There were a good many opinions, too, as to where we ought to go to find the requisite steamer. Some said Kemi, some insisted on Torneo-Haparanda, whilst some were equally certain that we ought to push on down the Finnish coast of the Gulf of Bothnia to Uleaborg.
In the meanwhile two or three merchants had been trying to incite us to buy peltries. We were not anxious to burden ourselves with the extra weight, and prices were not very tempting. A good bearskin cost between M.175 and M.200, and though we had one small gray skin offered for M.70, it had been shot almost to pieces, and was not well cured. These skins, of course, are much used in the country for winter wear. Reindeer pelts were cheaper. A fine skin, thick and gray, could be bought for M.8; but then it must be remembered that a whole deer, fat for killing, was only worth between M.25 and M.50.
There was a great store of reindeer antlers in a barn behind one of these stores at Rovaniemi, which we inspected to the accompaniment of giggles from the crowd. They could not see what possible interest lay in a heap of stinking old bone; and when Hayter started to make diagrams of a few of the more curious shapes, they doubled themselves up with laughter. It was funnier than any circus they had ever seen before. We did not mind; it amused them, and the antlers amused us. There must have been five hundred pairs in that barn, and no two pairs could we find anywhere approaching the same pattern. It was the brow-tines which varied most, but the upper branches were also irregular. Some were palmated almost like an elk’s; and one which I saw had complete twists in every tine like a narwal’s horn.

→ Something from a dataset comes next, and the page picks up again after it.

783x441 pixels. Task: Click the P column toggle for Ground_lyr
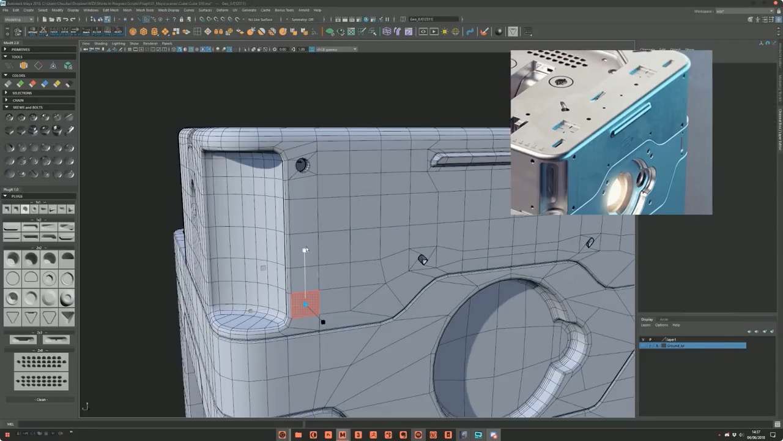coord(650,345)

As a final climax to the entertainment, the landlord chose out a few choice spirits and took them with us down to a hollow on the river-bank out of sight of the town. He had a bottle in his pocket, and with considerable mystery (seeing that it was smuggled) he produced it, and we saw by the label that it was caloric punch. It was half full; and as it had been on tap some time with the cork out, there was a good two inches of black sediment at the bottom, consisting of flies. But nobody stuck at this. It was doled out in a liqueur-glass, and we toasted one another with effusiveness.
Time and again quaint scraps of English had dropped upon our ears from Rovaniemi lips, and here on the river-bank the secret came out as to where they had come from. It seemed that a Britisher had long been resident in Rovaniemi, and we were told his name, and the town in Wales where he came from. He was not “merchant,” he was “tourist”—that is, he was not engaged in business. And as his “tour” had apparently lasted ten years, during which time he had not moved outside Rovaniemi, we wondered what he had done at home to make so long an absence advisable.
Judging from the few scraps of Anglo-Saxon which he had left behind him, this Welshman must have been a person of pretty wit, or else a fellow of most blasphemous habits. Each of the Finns who had been his cronies possessed a sentence of English, laboriously taught and remembered; and each, as he tossed off his peg of fly tincture, pridefully repeated his lesson as a toast to our health. Need one add that the time-honoured joke had been repeated, and that each Finn’s repertoire of English consisted of a fantastic soul-curdling oath? Still, as the Welshman had occupied ten years in manufacturing the joke, one cannot do less than record his complete success.
We made many friends in Rovaniemi, and left the town with real regret, but we had to be moving on. The courtyard was crowded with people come to see us off, and I think they were sorry also. Circuses are rare in Rovaniemi.
We drove out past the church, and the white shutters of its pagoda-shaped bell-tower were open, and the bells were ringing out and carrying their message to the scattered farms up and down the valley.
Slowly they dimmed into the distance behind us, and for forty kilometres we travelled through forests of slender pines peopled apparently by noisy, quarrelling magpies alone. And then habitations began again, with fields set before and behind them, though most of these were little better than half-drained swamps, which would grow nothing richer than reeds and rushes.